● **EXERCISE INSTRUCTIONS**:
In this exercise, return only the lines that run from the line with "You are a computer-use" to the end of the entries below, both included. Pictures are not copied.

● **Collected data**:
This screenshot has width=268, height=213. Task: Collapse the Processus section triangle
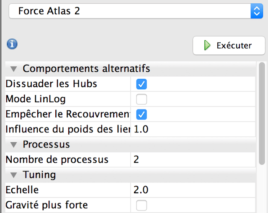pyautogui.click(x=13, y=145)
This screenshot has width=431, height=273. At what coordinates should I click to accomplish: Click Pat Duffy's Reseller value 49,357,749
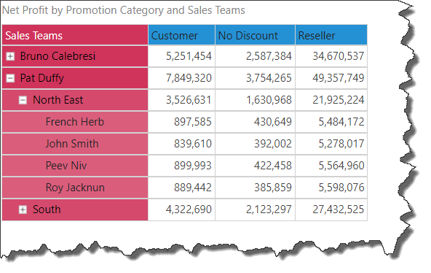(339, 78)
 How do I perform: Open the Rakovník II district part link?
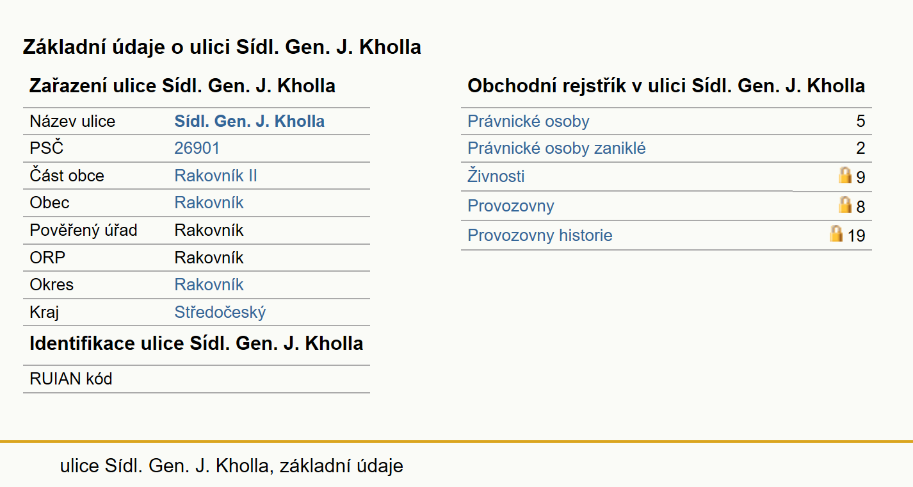(216, 176)
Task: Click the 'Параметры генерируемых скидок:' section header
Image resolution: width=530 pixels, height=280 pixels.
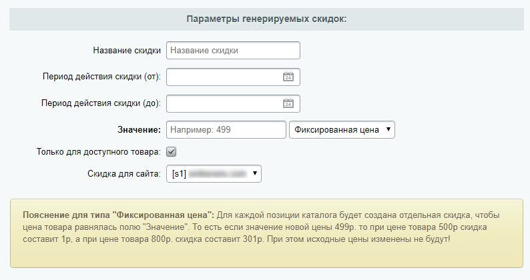Action: (265, 19)
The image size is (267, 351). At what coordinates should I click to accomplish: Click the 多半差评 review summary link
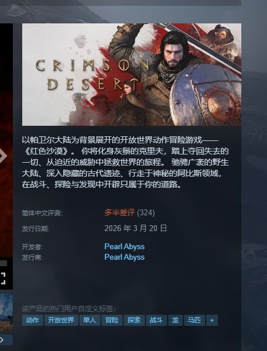coord(119,212)
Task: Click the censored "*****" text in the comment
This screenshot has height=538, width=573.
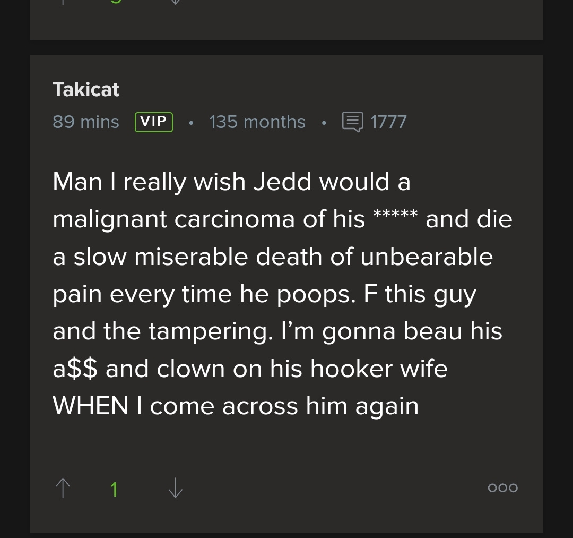Action: click(x=395, y=216)
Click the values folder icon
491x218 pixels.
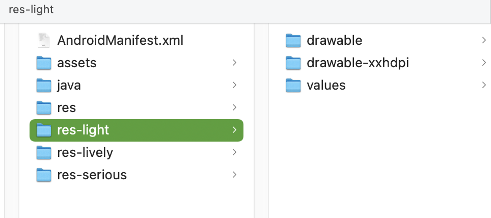pyautogui.click(x=294, y=85)
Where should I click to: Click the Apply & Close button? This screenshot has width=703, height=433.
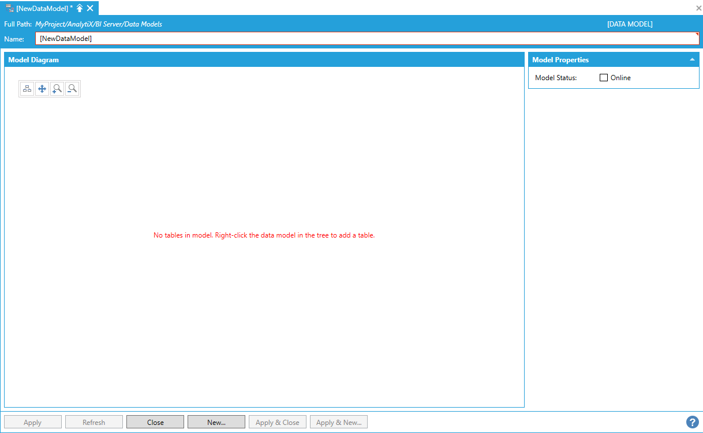[278, 422]
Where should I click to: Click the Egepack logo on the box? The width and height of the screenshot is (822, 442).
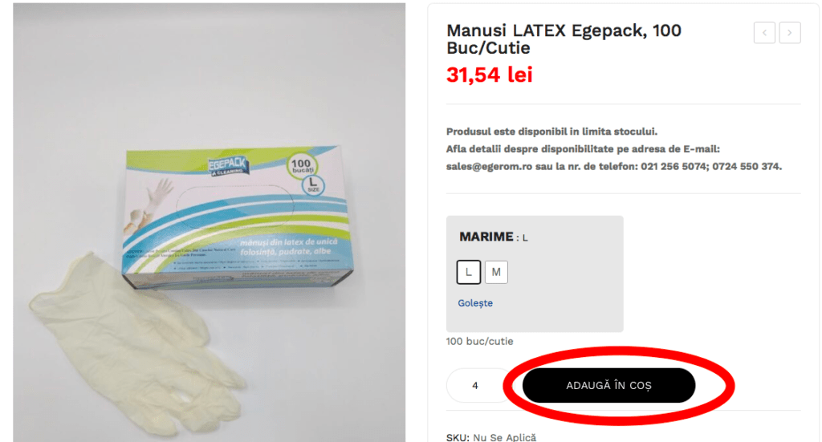coord(228,165)
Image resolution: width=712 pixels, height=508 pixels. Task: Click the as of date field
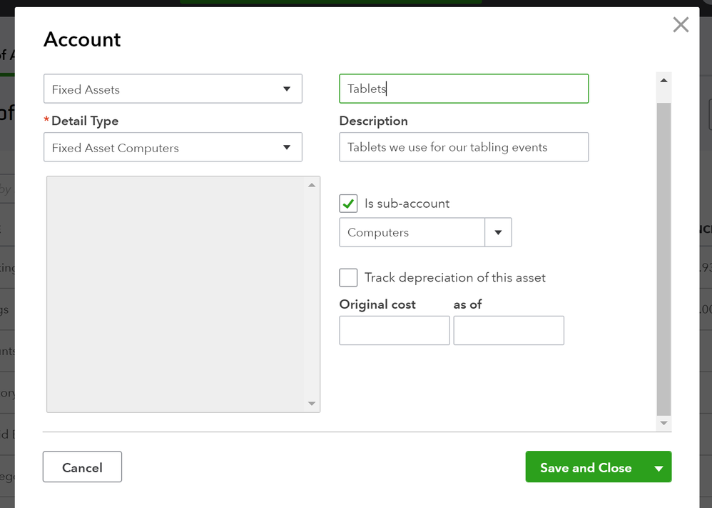[x=508, y=331]
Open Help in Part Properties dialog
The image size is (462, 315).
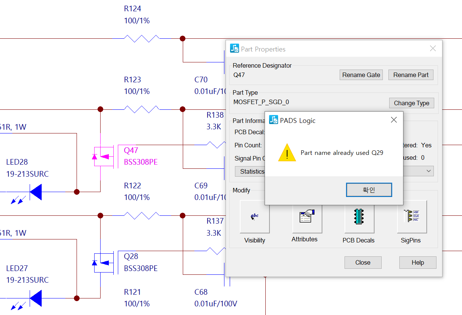[417, 262]
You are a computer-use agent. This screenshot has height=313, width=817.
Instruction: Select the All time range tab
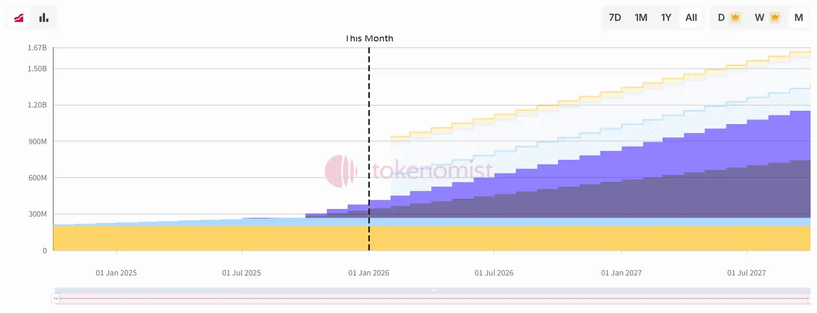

● **WRITTEN RESPONSE**:
You are a computer-use agent. This screenshot has height=313, width=817.
Instruction: Select the All time range tab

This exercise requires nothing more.